If she can do so, the Wisconsin Court of Appeals held on Oct. 8, then she can defeat the claim of the husband’s daughter to the proceeds, even though the divorce agreement from his first marriage required him to maintain the daughter as the beneficiary.

When Gerald Pluemer and his first wife, Lisa, divorced, the marital settlement agreement provided that each would name their daughter, Jessica, as the primary beneficiary on their insurance policies.

Gerald remarried Patricia in 2004. Gerald owned a business that lost money, and Patricia supported the family, including Jessica when she lived with them.

In July 2007, Patricia took out a second mortgage on her house for more than $32,000, which she used to pay off some of Gerald’s business debts. According to Patricia, she did this in exchange for being named the beneficiary on Gerald’s life insurance policy. Patricia also maintains she did not know about the marital settlement agreement.

In August, Gerald changed the named beneficiary from Jessica to Patricia, and in September, he died.

The insurer paid Patricia pursuant to the policy, and Jessica brought suit to recover the proceeds. Grant County Circuit Court Judge Michael Kirchman granted summary judgment in favor of Jessica, imposing a constructive trust over the money.

Patricia appealed, and the Court of Appeals reversed in an opinion by Judge Charles P. Dykman, using the standard set forth in Richards v. Richards, 58 Wis.2d 290, 206 N.W.2d 134 (1973).

As in the case at bar, the marital settlement agreement in Richards required the husband to maintain his children as beneficiaries, but he remarried and made his new wife the beneficiary.

The court in Richards imposed a constructive trust for the benefit of the children.

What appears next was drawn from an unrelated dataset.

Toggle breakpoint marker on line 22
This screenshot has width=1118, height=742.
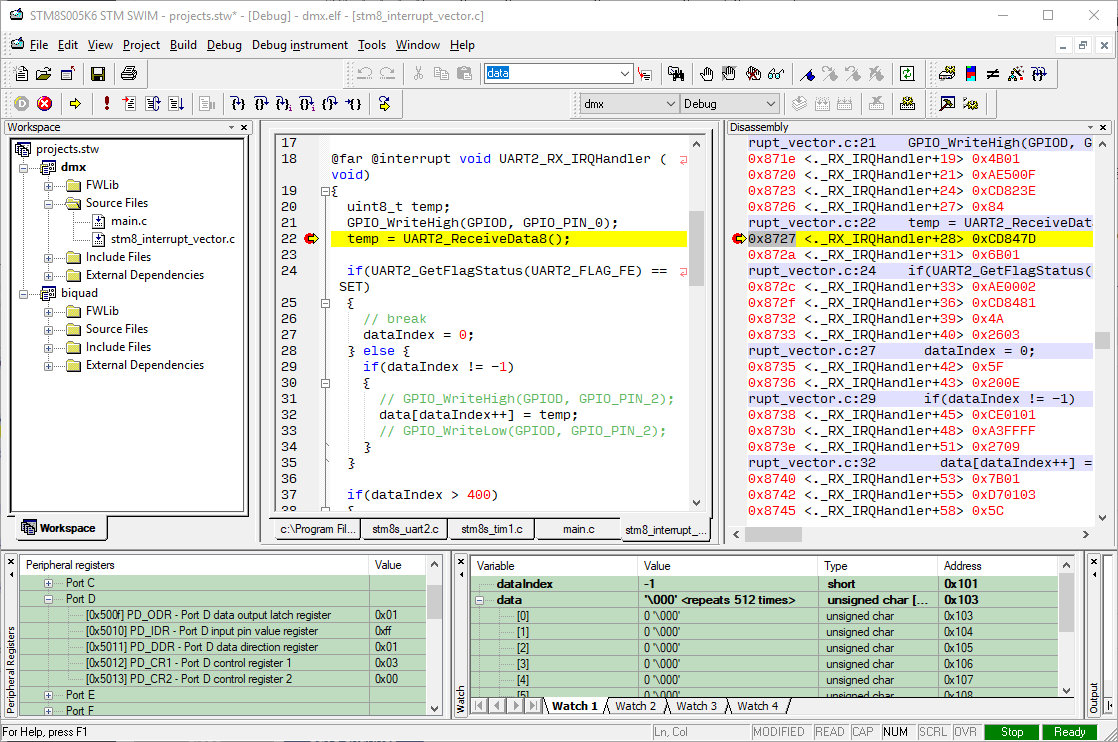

Quoting 5 Scott, Law of Trusts sec. 470, at 3444 (3d ed.1967), the court held, “Where a person holding property transfers it to another in violation of his duty to a third person, the third person can reach the property in the hands of the transferee [by means of a constructive trust] unless the transferee is a bona fide purchaser.”

The relevant issue, the court thus concluded, is whether or not Patricia met the requirements to be a bona fide purchaser – one who purchases in good faith, without notice, and for a valuable consideration.

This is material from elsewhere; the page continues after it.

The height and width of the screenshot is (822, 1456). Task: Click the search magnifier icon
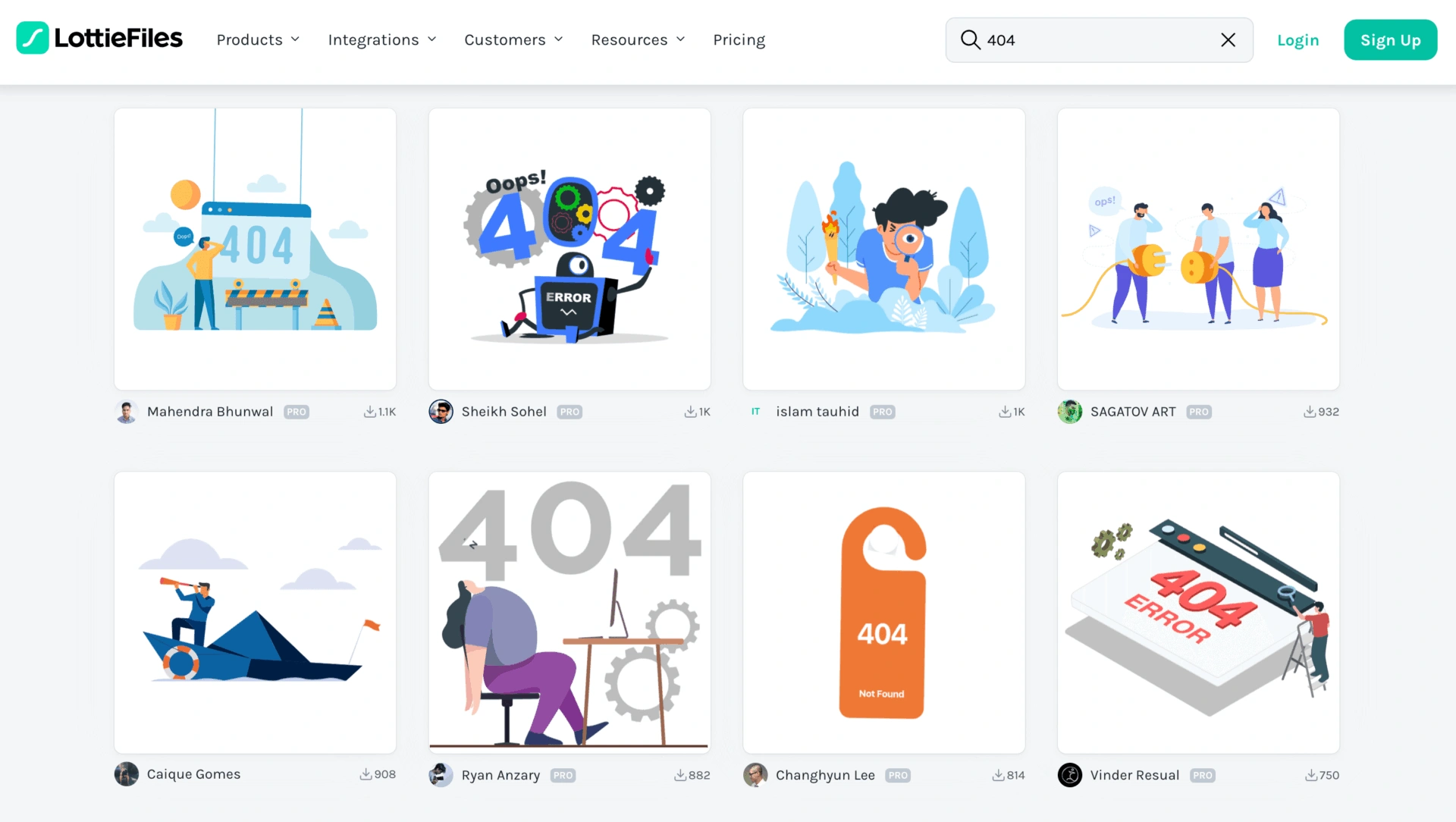pos(970,39)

The court found that a fact question was present on that issue, rendering summary judgment inappropriate.

Patricia testified at her deposition that she did not know about the marital settlement agreement, and that she would not have taken out the second mortgage on her house to satisfy Gerald’s debts unless Gerald made her the beneficiary of his life insurance policy.

However, two facts suggest the contrary: no written contract existed to support that contention; and the policy was not actually changed until two months after Patricia mortgaged her home.

Remand

The court then issued instructions for the trial court on remand.

If it finds that Patricia was a bona fide purchaser, then a constructive trust for Jessica would not be appropriate as to “that amount of the life insurance interest.” However, if Patricia did not mortgage her house in exchange for the life insurance proceeds, then a constructive trust for Jessica would be appropriate for the entire proceeds.

However, the court held that, even if Patricia was not a bona fide purchaser, she could still argue that a constructive trust would be inequitable based on other factors.

Judge Dykman wrote, “The court should take into account relevant factors in this case including: debts incurred during marriage for which Patricia remains responsible; Patricia’s contribution to Jessica’s financial support during the time of her marriage to Gerald; and the welfare of Jessica, who Gerald and Lisa intended to benefit from the proceeds of the policy.”

Analysis

The opinion correctly applies Wisconsin law, save for the final paragraph discussing remand.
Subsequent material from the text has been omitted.